Defining A, B and C Players

  • Are the next 25% of employees in an average organization. Unlike, the A Player, you would not enthusiastically rehire these individuals, due to a combination of performance that is only average, cultural misalignment, variable attitude and/or high maintenance tendencies.
  • B Players tend to push back on initiatives and practice selective accountability. They are half as productive as A Players. If you put a lot of time and effort into them you can temporarily “inflate” them to produce results, but don’t let them fool you, you are doing the work, not them!
  • They bring problems and not solutions and mistakenly feel they are adding value by being the “devil’s advocate”.
  • Finally a B Player manager cannot lead an A Player employee. In fact, you cannot be an A Player manager if you have B or C Players on your team.
  • In short, the B Player dazzles you with mediocrity.
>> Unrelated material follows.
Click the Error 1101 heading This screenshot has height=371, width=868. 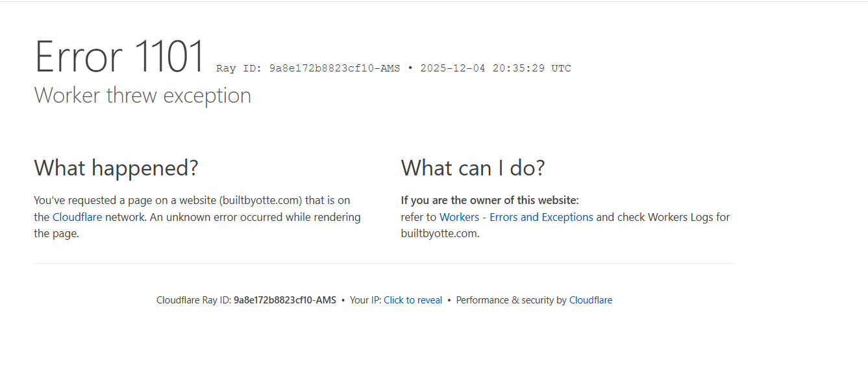click(x=119, y=57)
You tend to tolerate them far too long because they do produce some useful work and may in fact be people that you like personally, but not professionally. When you finally let them go you ponder “I wish I had done that sooner”!
Defining A, B and C Players

  • Are employees in the organization that are below the top 35%. They need to constantly be told what to do. They do not take the initiative on their own.
  • C Players only work for money. They do not work for a greater purpose or mission. As their name implies, C Players like to complain.
  • They also are adroit at trying to reverse delegate. They are A Player repellent as A Players do not want to be part of an organization that fosters C Players.
  • They chronically miss goals and deadlines and tend to spend most of their time making excuses.
  • They also tend to have a substantial entitlement mentality and are virtually non responsive to feedback and coaching. They are adept at avoiding accountability.
  • C Players kill initiatives even faster than B Players. They need to move all the way to A Player performance and attitudes within 6-9 months. Do not be satisfied if they only improve to a B Player.
  • If they do not commit to becoming A Players, you need to immediately free up their employment options so they have the potential opportunity to become an A Player somewhere else.